> _引用文_
緋田 美琴 STEP 感想
いつもならば感想はふせったーにするのですが、メンテ中とのこと。
字詰めしかないnoteに抵抗も感じつつ、ふせったーと同じノリで書きましょう
まずは要点
・あるはずだと思っていた決定的な決裂
・見え隠れしていた最初の傲慢、未熟さ
・にちかへ、あるいは283プロの誰かへの類似性
などとだらだら書いていきます
緋田美琴というアイドルの過去は、非常に謎が多いものになっています。ことSHHis、ないしはルカという283プロの内情を絡めた展開が多いコミュの中にあって、確かに情報自体は細々出てはいても、彼女の過ごした長い時間を埋めるには至っていませんでした。

> _記録一覧_
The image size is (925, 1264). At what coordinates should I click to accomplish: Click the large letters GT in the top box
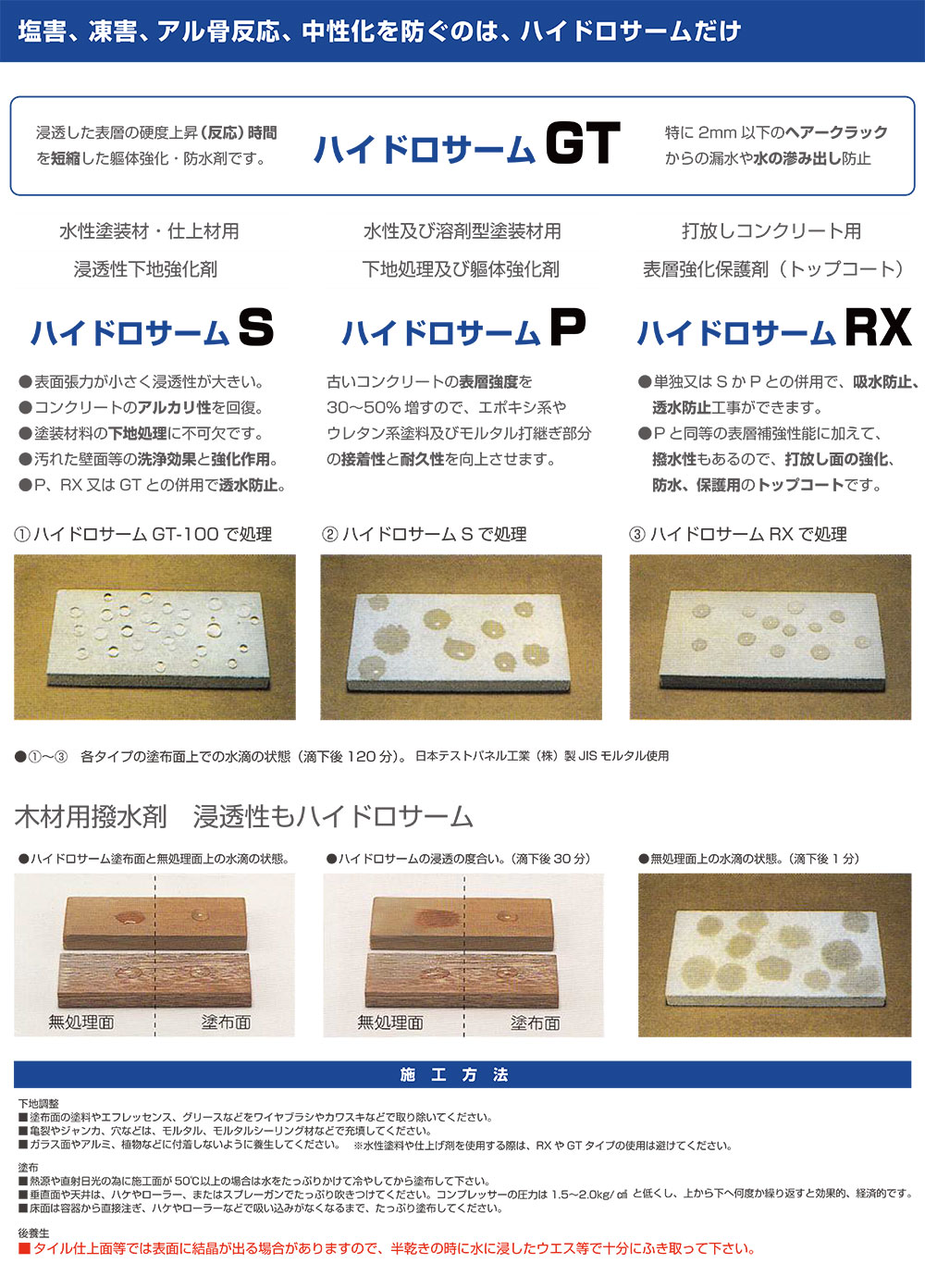click(582, 144)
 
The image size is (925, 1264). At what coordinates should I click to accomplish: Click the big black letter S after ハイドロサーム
click(255, 328)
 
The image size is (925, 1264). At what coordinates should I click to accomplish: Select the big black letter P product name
click(568, 328)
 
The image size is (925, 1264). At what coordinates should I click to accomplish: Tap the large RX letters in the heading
click(878, 328)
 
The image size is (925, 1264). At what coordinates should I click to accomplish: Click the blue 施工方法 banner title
click(454, 1074)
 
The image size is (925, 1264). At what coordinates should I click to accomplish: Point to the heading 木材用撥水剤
click(91, 816)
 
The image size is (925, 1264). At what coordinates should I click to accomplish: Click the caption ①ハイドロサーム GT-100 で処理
click(143, 534)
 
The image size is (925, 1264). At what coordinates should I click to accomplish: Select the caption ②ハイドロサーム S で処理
click(425, 534)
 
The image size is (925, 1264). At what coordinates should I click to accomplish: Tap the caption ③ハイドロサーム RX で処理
click(738, 534)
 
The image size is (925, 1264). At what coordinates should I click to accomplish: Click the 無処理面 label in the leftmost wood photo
click(81, 1022)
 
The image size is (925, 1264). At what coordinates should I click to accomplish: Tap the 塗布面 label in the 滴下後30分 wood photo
click(535, 1022)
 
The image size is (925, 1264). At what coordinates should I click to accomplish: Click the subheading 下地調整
click(39, 1103)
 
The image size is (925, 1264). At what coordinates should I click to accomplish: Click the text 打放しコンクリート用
click(771, 231)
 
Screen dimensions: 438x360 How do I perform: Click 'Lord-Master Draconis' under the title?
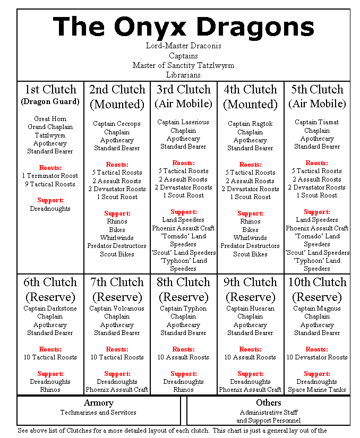(x=183, y=46)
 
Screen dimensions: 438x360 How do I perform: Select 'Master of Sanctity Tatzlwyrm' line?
(x=183, y=65)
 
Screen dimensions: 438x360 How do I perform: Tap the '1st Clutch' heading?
(x=50, y=89)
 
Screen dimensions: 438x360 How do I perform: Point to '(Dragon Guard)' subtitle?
(x=50, y=101)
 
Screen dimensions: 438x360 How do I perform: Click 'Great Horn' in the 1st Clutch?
(x=50, y=119)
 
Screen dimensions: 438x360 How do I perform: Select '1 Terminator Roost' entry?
(x=50, y=176)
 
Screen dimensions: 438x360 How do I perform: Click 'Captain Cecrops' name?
(x=117, y=124)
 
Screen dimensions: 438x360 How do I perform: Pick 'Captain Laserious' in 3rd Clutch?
(x=183, y=122)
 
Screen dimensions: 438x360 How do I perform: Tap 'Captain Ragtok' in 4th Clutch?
(x=250, y=124)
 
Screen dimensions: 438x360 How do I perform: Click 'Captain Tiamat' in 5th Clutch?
(x=317, y=122)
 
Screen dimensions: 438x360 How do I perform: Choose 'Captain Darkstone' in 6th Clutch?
(x=50, y=308)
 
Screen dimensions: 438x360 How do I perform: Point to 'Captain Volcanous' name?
(x=117, y=308)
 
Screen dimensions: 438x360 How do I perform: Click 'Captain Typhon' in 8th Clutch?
(x=183, y=308)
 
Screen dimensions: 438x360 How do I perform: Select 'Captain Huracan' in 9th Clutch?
(x=250, y=308)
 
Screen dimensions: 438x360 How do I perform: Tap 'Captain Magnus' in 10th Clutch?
(x=317, y=308)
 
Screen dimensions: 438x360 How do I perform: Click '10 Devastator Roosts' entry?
(x=317, y=357)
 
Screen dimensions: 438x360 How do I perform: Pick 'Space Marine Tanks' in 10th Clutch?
(x=317, y=390)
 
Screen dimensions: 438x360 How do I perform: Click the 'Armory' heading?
(x=98, y=403)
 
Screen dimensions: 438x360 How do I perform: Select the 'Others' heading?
(x=268, y=403)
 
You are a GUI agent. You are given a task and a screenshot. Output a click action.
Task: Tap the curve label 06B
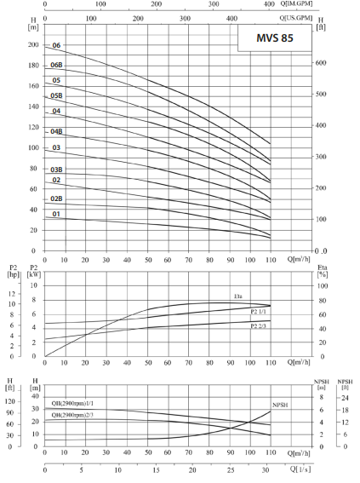tap(56, 65)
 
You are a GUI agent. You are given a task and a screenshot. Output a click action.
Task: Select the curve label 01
tap(56, 214)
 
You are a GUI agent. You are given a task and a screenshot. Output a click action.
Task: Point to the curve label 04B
tap(56, 131)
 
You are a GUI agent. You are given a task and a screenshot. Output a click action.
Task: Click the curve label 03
tap(56, 147)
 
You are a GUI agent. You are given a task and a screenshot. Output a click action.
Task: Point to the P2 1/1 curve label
tap(260, 312)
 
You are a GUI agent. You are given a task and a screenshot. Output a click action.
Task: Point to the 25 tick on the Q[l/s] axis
tap(231, 470)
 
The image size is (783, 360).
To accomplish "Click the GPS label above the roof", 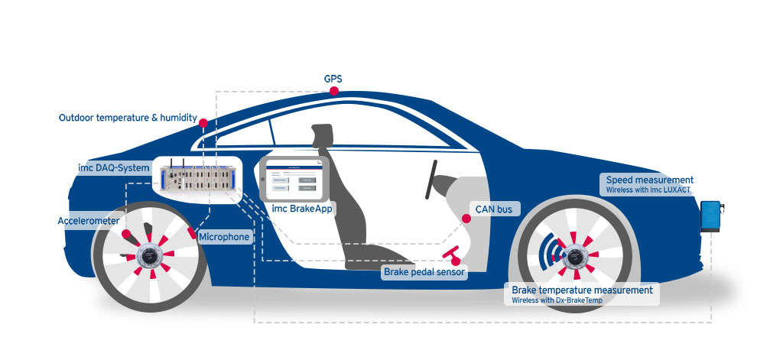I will click(x=333, y=78).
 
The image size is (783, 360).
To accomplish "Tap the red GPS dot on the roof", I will click(x=334, y=91).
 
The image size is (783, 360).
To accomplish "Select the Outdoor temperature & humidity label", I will click(x=128, y=118).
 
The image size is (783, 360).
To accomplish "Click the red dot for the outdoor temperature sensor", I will click(x=203, y=122).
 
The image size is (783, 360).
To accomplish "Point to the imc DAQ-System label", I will click(x=114, y=167).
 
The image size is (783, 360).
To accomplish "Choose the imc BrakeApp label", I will click(x=303, y=209).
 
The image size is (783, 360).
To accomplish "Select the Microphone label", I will click(x=224, y=237).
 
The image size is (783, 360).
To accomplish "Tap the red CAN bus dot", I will click(x=465, y=219).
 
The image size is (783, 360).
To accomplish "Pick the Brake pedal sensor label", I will click(x=424, y=271).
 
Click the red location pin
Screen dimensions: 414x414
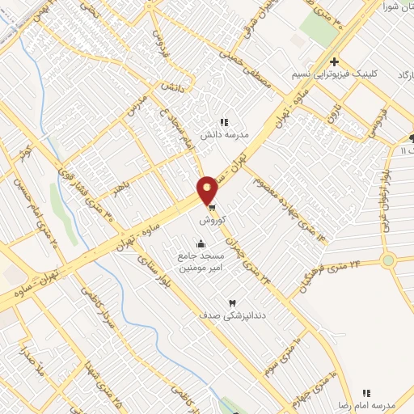(x=208, y=190)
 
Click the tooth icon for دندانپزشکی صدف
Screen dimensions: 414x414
(x=233, y=302)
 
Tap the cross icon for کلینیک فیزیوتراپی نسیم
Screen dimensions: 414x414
(x=333, y=61)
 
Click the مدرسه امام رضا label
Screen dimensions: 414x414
(x=365, y=403)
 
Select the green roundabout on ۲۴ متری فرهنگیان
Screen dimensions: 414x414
(x=389, y=260)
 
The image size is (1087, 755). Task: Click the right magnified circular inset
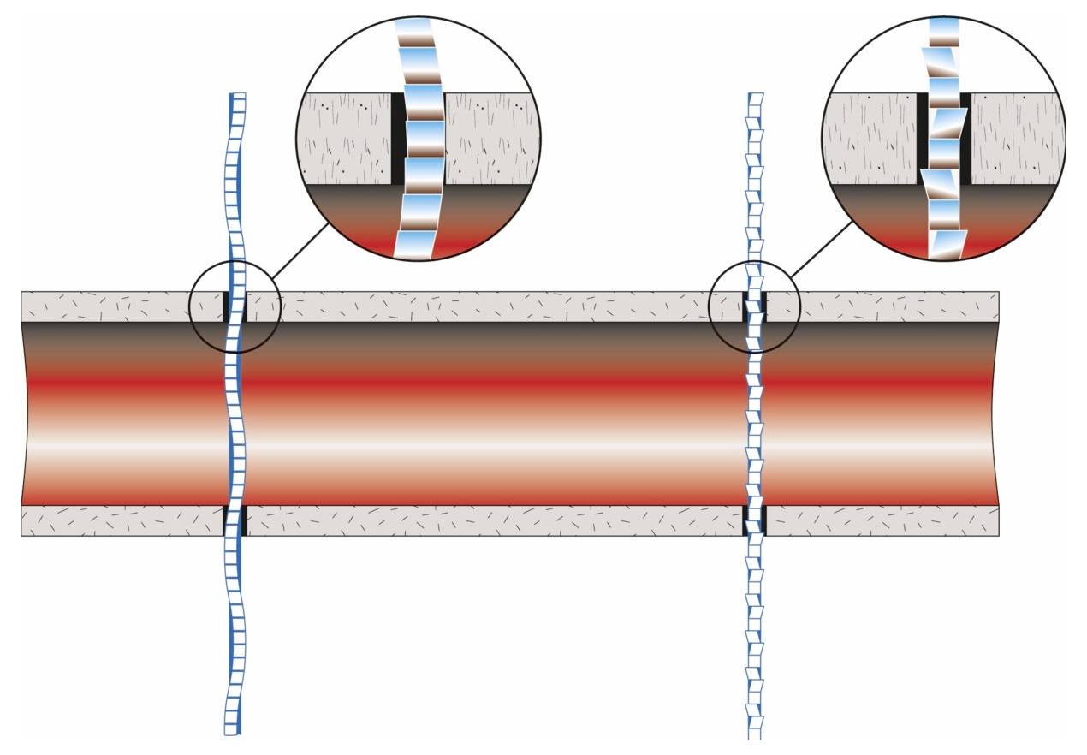pyautogui.click(x=943, y=137)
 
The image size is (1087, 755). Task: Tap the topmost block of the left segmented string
pyautogui.click(x=239, y=98)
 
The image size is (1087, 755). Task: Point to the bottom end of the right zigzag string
pyautogui.click(x=755, y=733)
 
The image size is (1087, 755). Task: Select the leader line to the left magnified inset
pyautogui.click(x=301, y=250)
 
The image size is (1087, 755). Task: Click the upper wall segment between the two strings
pyautogui.click(x=492, y=306)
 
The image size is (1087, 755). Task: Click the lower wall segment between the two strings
pyautogui.click(x=492, y=520)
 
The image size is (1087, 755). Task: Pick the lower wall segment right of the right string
pyautogui.click(x=882, y=520)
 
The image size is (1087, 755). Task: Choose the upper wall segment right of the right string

> _課題_
引用文の「緋田 美琴 STEP 感想」から「るには至っていませんでした。」までを、「283プロ」を「事務所」に置き換えて書き直せ。

> _最終結果_
緋田 美琴 STEP 感想
いつもならば感想はふせったーにするのですが、メンテ中とのこと。
字詰めしかないnoteに抵抗も感じつつ、ふせったーと同じノリで書きましょう
まずは要点
・あるはずだと思っていた決定的な決裂
・見え隠れしていた最初の傲慢、未熟さ
・にちかへ、あるいは事務所の誰かへの類似性
などとだらだら書いていきます
緋田美琴というアイドルの過去は、非常に謎が多いものになっています。ことSHHis、ないしはルカという事務所の内情を絡めた展開が多いコミュの中にあって、確かに情報自体は細々出てはいても、彼女の過ごした長い時間を埋めるには至っていませんでした。